The pose prediction system is driven by a custom Graph Convolutional Network (GCN) model named PoseGCNFeat, which integrates both attention mechanisms and graph-based feature extraction. The architecture is initialized as follows:
PoseGCNFeat(
(conv1): GATConv(8, 64, heads=1)
(conv2): GATConv(64, 64, heads=1)
(attn1): FeatureAttention(
(attn): Sequential(
(0): Linear(in_features=64, out_features=64, bias=True)
(1): Tanh()
(2): Linear(in_features=64, out_features=1, bias=True)
(3): Sigmoid()
)
)
(conv3): GCNConv(64, 2)
(dropout): Dropout(p=0.3, inplace=False)
)The model is loaded and prepared for evaluation using the following code:
model = PoseGCNFeat()
model.load_state_dict(torch.load(BEST_GCN_MODEL_WEIGHTS))

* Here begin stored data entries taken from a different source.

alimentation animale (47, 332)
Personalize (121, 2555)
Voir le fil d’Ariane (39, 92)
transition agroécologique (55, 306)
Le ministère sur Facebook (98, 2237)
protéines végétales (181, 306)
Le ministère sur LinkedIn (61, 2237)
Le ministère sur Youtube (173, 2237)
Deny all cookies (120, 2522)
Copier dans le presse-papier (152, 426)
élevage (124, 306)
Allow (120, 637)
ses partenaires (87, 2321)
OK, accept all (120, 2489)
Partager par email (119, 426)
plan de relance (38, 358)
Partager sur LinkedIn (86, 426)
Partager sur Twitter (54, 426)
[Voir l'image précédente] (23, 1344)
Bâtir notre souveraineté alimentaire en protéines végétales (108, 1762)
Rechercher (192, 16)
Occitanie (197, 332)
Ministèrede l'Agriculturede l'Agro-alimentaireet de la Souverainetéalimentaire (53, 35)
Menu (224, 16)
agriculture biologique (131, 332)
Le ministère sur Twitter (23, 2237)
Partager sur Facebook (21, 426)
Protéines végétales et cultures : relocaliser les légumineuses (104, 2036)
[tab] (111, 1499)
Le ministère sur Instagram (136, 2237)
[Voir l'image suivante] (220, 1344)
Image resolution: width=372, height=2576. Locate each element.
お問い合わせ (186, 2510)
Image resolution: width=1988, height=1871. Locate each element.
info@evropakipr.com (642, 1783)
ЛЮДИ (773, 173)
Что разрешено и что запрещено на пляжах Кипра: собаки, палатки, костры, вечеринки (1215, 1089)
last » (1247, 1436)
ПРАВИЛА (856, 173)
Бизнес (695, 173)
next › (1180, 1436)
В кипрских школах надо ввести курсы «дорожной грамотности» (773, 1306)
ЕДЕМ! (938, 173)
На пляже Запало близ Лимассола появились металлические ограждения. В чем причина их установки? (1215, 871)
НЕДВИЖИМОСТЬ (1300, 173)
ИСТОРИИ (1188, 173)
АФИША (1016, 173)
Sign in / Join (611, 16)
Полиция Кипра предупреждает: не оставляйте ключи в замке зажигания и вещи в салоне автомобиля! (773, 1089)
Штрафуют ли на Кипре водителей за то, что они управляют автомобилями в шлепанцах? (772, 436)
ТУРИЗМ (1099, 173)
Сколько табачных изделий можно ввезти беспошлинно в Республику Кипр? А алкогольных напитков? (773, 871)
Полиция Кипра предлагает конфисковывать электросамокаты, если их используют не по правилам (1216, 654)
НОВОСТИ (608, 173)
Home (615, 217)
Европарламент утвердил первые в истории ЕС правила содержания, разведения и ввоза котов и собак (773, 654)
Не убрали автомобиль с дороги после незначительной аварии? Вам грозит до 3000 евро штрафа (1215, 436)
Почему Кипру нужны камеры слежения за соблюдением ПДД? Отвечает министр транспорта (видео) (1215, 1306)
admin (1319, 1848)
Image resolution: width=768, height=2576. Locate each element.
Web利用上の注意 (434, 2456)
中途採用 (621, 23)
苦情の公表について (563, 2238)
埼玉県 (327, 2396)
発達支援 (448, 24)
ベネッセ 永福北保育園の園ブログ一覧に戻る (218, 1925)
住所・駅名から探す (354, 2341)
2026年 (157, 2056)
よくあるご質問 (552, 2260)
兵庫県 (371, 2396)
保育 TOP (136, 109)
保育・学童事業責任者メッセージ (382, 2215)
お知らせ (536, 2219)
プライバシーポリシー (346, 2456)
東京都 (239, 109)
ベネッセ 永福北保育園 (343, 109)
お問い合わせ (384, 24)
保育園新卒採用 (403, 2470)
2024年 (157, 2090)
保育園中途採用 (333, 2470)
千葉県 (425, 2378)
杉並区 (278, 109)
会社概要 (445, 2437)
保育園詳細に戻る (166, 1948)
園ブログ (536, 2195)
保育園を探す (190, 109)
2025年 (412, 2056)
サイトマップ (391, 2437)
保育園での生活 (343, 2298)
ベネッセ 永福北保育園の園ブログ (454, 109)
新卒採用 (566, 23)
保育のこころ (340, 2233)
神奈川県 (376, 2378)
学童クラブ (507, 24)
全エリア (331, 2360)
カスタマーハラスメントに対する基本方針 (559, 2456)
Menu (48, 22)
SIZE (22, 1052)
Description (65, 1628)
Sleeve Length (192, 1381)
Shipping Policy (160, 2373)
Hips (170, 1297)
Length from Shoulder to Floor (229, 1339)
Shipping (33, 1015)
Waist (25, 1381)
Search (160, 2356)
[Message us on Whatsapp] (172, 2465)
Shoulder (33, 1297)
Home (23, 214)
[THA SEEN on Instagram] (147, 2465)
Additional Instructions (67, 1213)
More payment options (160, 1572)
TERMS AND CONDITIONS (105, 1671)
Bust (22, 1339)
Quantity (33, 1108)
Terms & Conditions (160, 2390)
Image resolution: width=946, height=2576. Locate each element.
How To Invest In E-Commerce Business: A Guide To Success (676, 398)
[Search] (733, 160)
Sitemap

model.eval()This is a GCN-based model for keypoint completion. The network operates per joint (node) with the following structure:
Inputs per node: [x, y, dx, dy, class_id, joint_id, track_id, visibility] → 8 features
Outputs per node: [x, y] → 2D coordinates only
This architecture combines spatial attention with graph convolutions to enhance the prediction accuracy of partially observed or occluded keypoints during physical activities such as push-ups, sit-ups, and squats.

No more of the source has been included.